Travis doesn't slow down. Doesn't look back. Just keeps driving until we've put another mile between us and the ambush site, until the trees are thick again and the only sounds are our engines and my heart hammering in my ears.
When he finally stops, I'm shaking so hard I can barely let go.
"Hazel." His hands are on my face immediately, turning me to look at him. "Are you hurt?"
"No." I grab his shirt, fisting the fabric like it's the only solid thing in the world. "You jumped twenty feet."
"Eighteen. Maybe nineteen." His eyes search my face, checking for injuries, for shock, for anything wrong.
"Don't you dare do that again."
"Can't promise that." But he's smiling slightly, and the relief in his expression mirrors what I'm feeling. "You okay? Really okay?"
Instead of answering, I kiss him. Hard and desperate and fierce, tasting fear and adrenaline and the sharp edge of being alive when we should be dead. He kisses me back with the same intensity, his hands gentle on my face even as his mouth is demanding.
We break apart when Ken and Patricia's ATV pulls up, Jess clutching her bleeding arm.
Right. Medic. I'm a medic.
I force myself to switch gears, examining Jess's injury with hands that are steadier than they should be. Bullet grazed her upper arm—painful, bleeding, but not serious. I clean it, bandage it, give her water and painkillers from our supply kit.
"You're getting good at this," Jess says, watching me work.
"Getting practice." I tie off the bandage. "Too much practice."
"Welcome to convoy life."
Eric and Patricia roll in about an hour later, their decoy mission successful. They drew off at least four raiders, led them on a chase through terrain that eventually broke the pursuit.
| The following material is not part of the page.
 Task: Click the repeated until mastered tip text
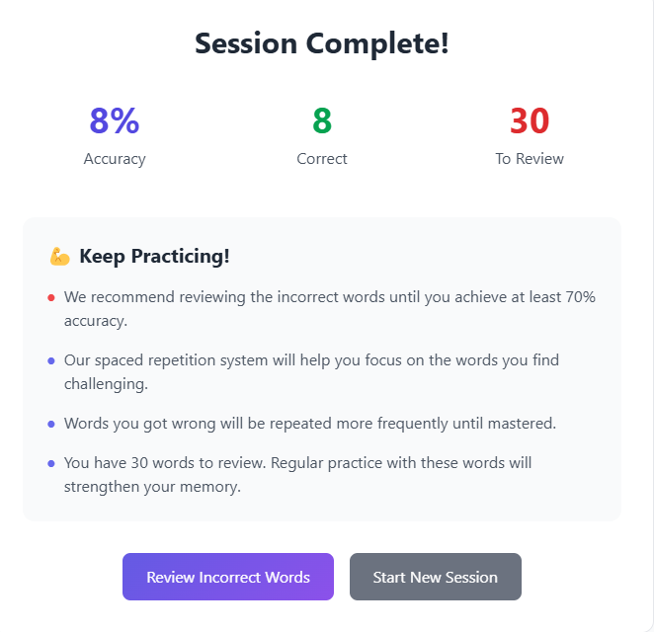point(310,424)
"We did it," Eric says, wonder and disbelief mixing in his voice. "We actually did it."
"We're not clear yet." Travis is already studying maps, plotting the final approach to Hope Tower. But when he looks up at me, something passes between us. Acknowledgment. Pride. The recognition that we work well together—not just in bed, but in crisis. When things matter.
Ken claps Travis on the shoulder. "Hell of a jump back there."
"Hazel's idea," Travis lies smoothly.
"Bullshit," I say. "That was all you."
"We make a good team." He says it casually, but his eyes hold mine with an intensity that makes my breath catch.
"Yeah," I manage. "We do."
We mount up for the final stretch to Hope Tower. This time I don't hesitate—I climb onto Travis's ATV and wrap my arms around his waist.
The guilt is still there. The grief over my crew, the weight of survival, all of it. But it's not crushing me anymore.
Reggy would approve. Susan would make a terrible pun about "moving on." Tommy would ask a thousand questions about the jump and the gunfight.
They're dead. I'm alive.
And I'm done apologizing for that.
As we ride toward Hope Tower, I let my head rest against Travis's back and just breathe.